I have a betta that has dropsy. It has been at least a week and a half since I first noticed an enlarged body. Now half of it's body has pine coned. 

I have been medicating for 4 days now. I don't think I caught it in time. The fish is still somewhat active (flaring) and hungry. I have fed it hardly any food in the last week. 

I don't want the fish to suffer. Once I notice that it is suffering I will euthanize it. If you have had a fish with dropsy how long before it became really ill?

thanks


----------



## Damon

Could be days, could be months. Depends on the fish and the conditions. Each fish is different.


----------



## Zoe

I had a badi with dropsy, she dies about 1.5 weeks after her condition became apparent... But that was about 1 week after bringing her home so the stress of moving may have exacerbated it.


----------



## Fishnoob78

Months..wow.

My betta is very swollen. I can't imagine that he is painless in this condition.

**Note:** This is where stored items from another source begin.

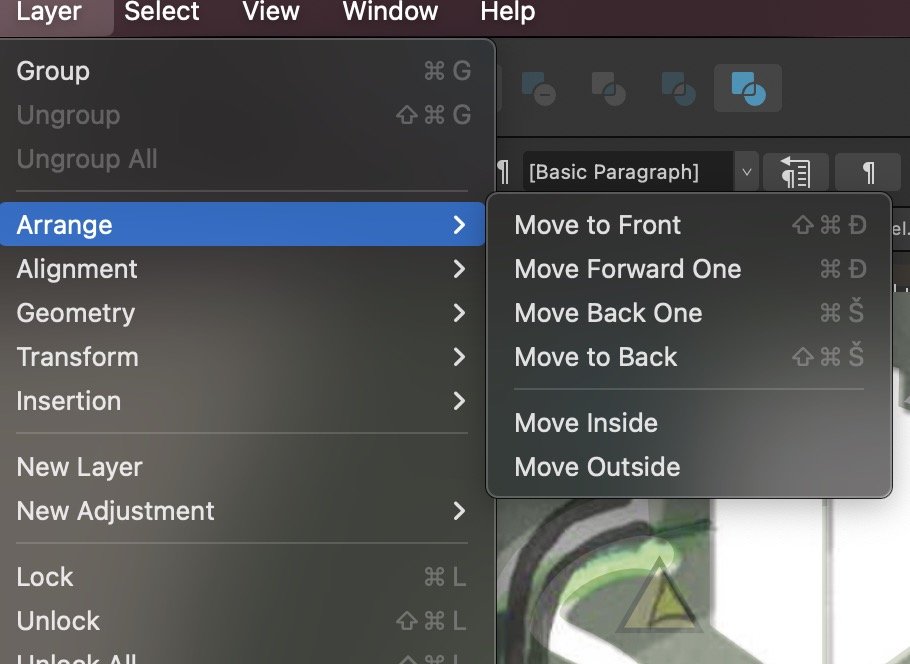Viewport: 910px width, 664px height.
Task: Open the Window menu
Action: 390,13
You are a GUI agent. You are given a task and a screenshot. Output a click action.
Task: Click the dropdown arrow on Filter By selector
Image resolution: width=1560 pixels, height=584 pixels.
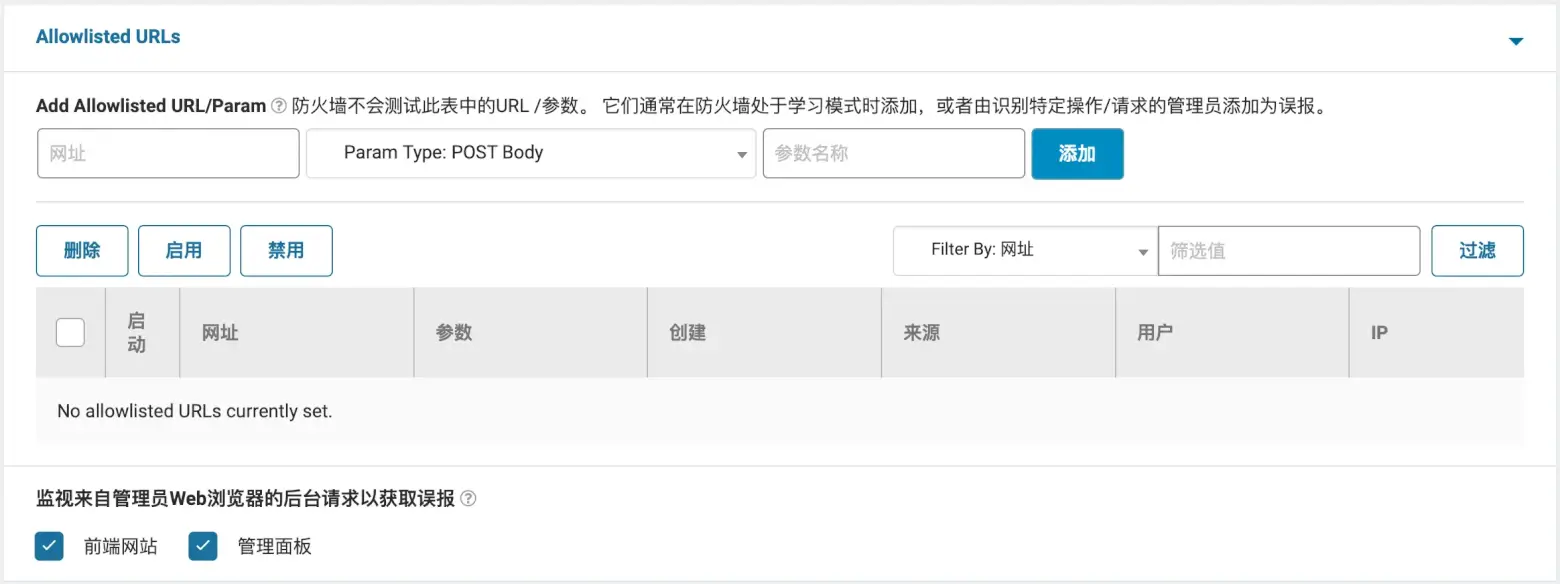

I don't know what to do. I hate the idea that one of my fish is suffering, even if it is just a little. However, there is always that small chance that it can recover. Even if it just a 1% chance. I don't want to do anything until I am absolutely sure it will die.


----------



## Damon

Well dropsy is normally fatal. While I don't think there have been tests to determine the survival rate, I'd say they are less than 3%.


----------



## fish_doc

Dropsy is not contagious. BUT typically it is a sign of somthing not right in the tank. Make sure your water conditions are up to par or it may seem like you will have a epidemic because all the fish are in the same environment. Because different species have different needs usually when one fish gets it you will notice other fish of the same species will also come down with it. No one is sure what causes Dropsy but it is known that the pineconelike result is exactly that a "result" of somthing else going on. Sometimes nutrition can also play a role in the issue. Make sure you offer a variety of foods for all your fish to help fend off future similar deaths. A third thing that can cause this is pathogens. The only way to figure out which ones would be to wait for the death of the fish then diesect the fish and check out various areas under a microscope. Not somthing most of us have the ability to do. Even then the majority of these pathogens are not contagious. 

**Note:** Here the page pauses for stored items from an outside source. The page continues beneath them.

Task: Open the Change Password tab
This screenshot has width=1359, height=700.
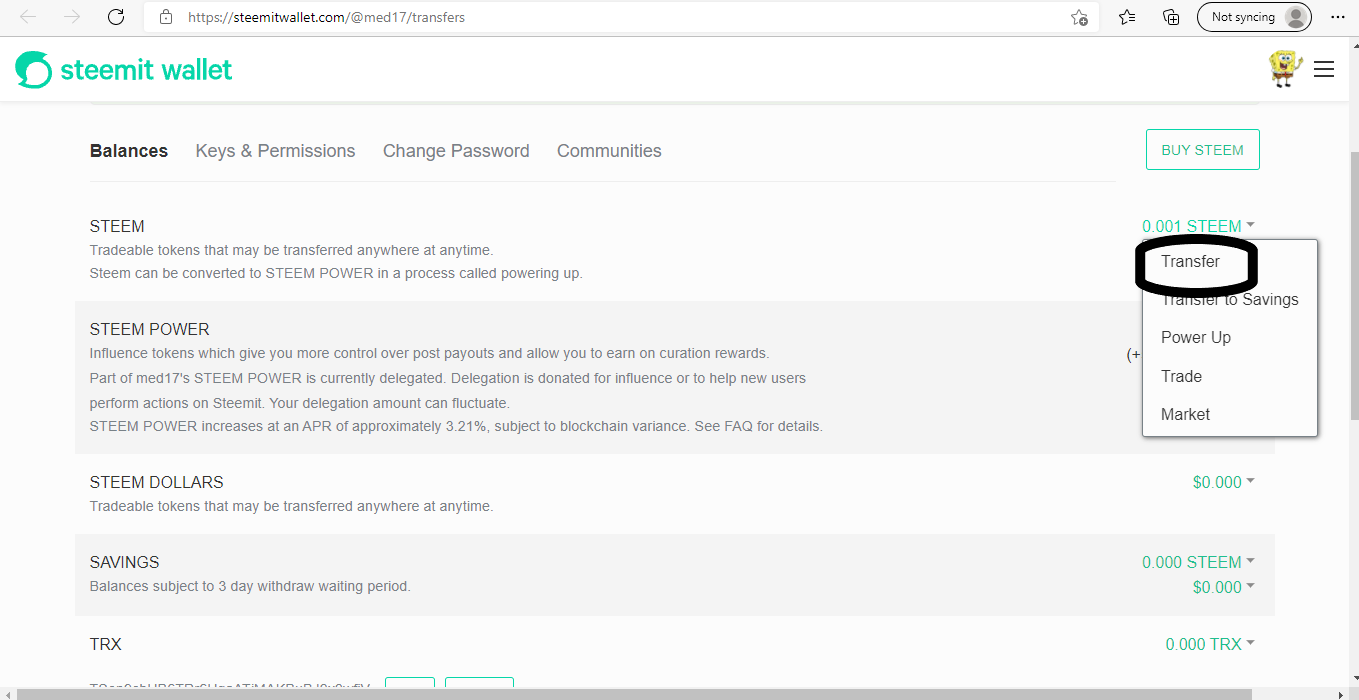Action: pos(456,151)
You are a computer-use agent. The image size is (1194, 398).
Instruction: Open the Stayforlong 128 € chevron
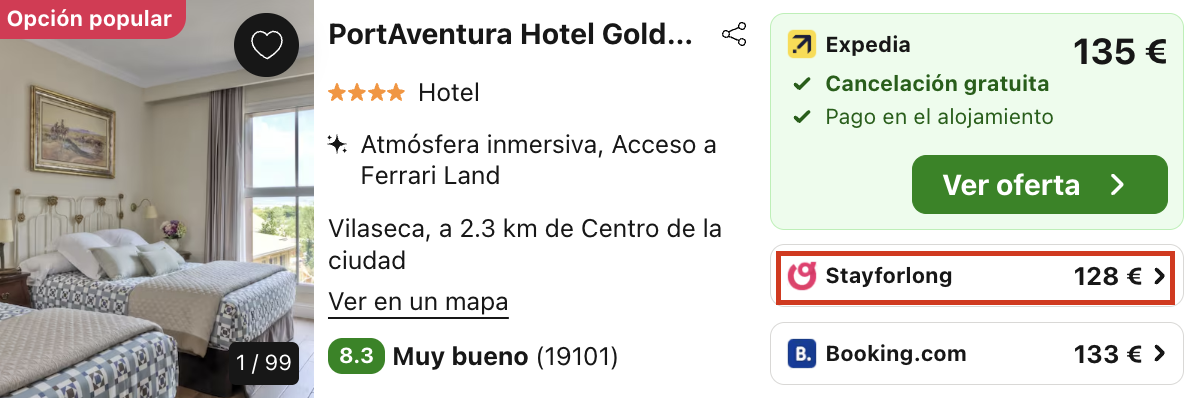pos(1160,276)
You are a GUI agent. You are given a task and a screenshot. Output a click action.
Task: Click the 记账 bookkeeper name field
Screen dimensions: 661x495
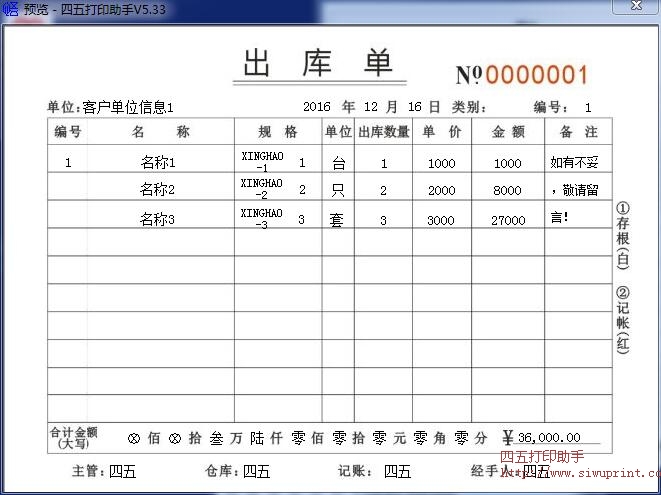[397, 471]
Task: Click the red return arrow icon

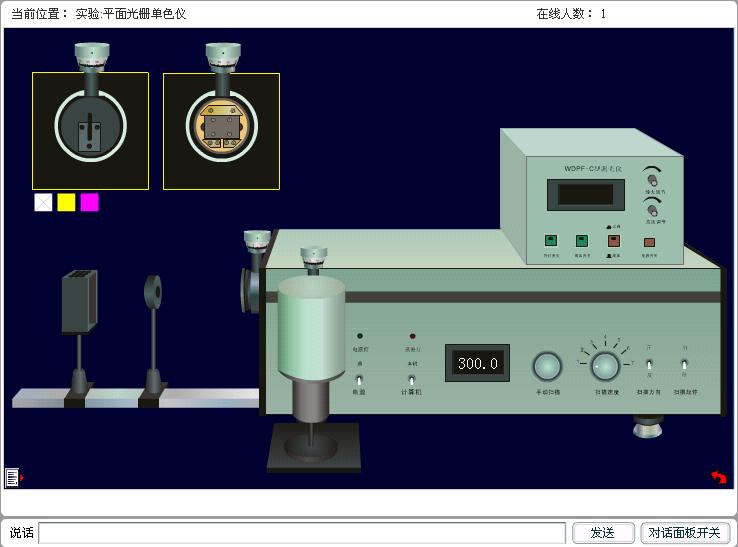Action: pos(717,477)
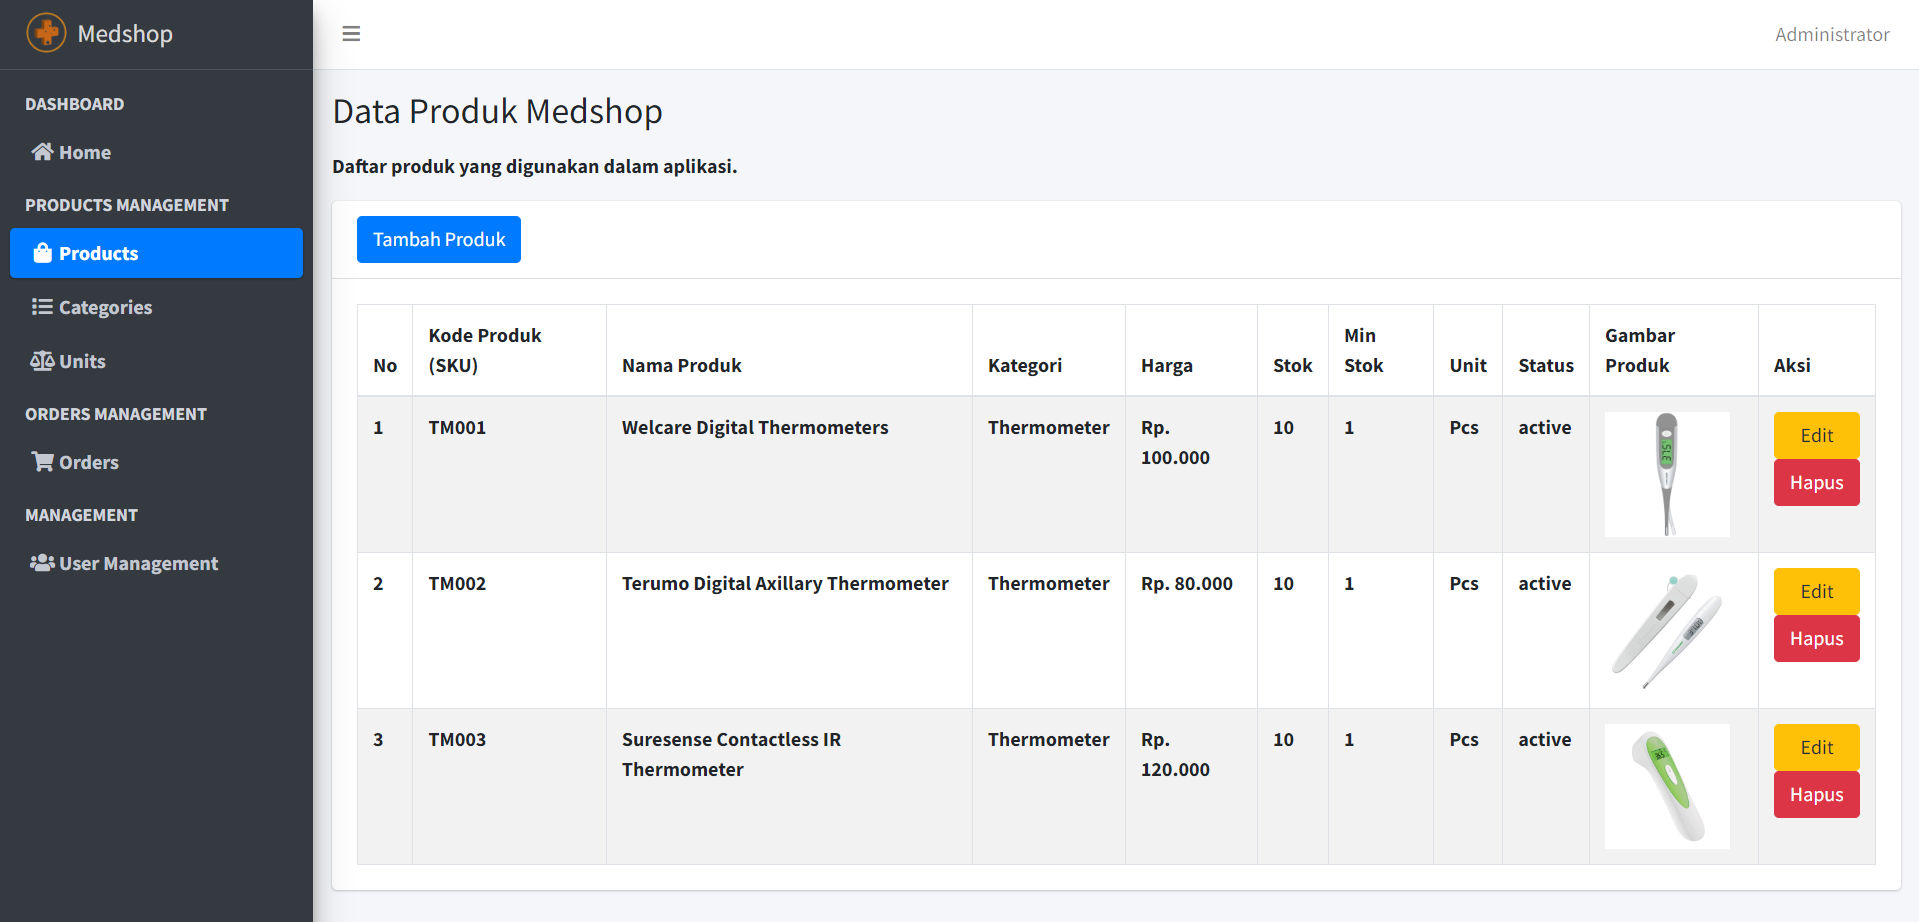Edit the Welcare Digital Thermometers product
This screenshot has width=1919, height=922.
1816,435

The best way to keep your fish from getting Dropsey is by water changes, proper food, and a good overall environment. And it depends on which one of these are not sufficent for the fish and how far off it is that will lead to how long it takes to overcome the fish to the point of death.


----------



## Fishnoob78

I euthanized my betta tonight. It was harder to do than I thought it would be, made me feel rotten. He was getting worse every day. I dont want any of my fish to ever suffer.

This is the only fish that I have ever had that got sick. I also have a 46 gallon cichlid tank and another betta.

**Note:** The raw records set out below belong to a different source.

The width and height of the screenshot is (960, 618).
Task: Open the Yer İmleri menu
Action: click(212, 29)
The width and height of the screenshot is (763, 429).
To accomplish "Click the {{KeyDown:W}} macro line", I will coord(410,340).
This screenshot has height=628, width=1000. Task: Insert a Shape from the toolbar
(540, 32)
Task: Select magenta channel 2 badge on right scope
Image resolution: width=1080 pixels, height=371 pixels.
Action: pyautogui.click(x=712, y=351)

My betta was in a 5 1/2 gallon tank. No filter, but I did a 90-100% water change every other day. I also cleaned the insides of the tank every water change and took out rocks/plants often for cleaning. 

I rotate between 3 types of food for my bettas.

My other betta, first fish I have ever owned, is kept the same way.


----------



## girth vader

Fishnoob78 said:


> I euthanized my betta tonight. It was harder to do than I thought it would be, made me feel rotten. He was getting worse every day. I dont want any of my fish to ever suffer.
> 
> This is the only fish that I have ever had that got sick. I also have a 46 gallon cichlid tank and another betta.
> 
> My betta was in a 5 1/2 gallon tank. No filter, but I did a 90-100% water change every other day. I also cleaned the insides of the tank every water change and took out rocks/plants often for cleaning.
> 
> I rotate between 3 types of food for my bettas.
> 
> My other betta, first fish I have ever owned, is kept the same way.


sorry to hear that man.  :rip:


----------



## fish_doc

Its not easy to do. But now he is not in pain anymore.


----------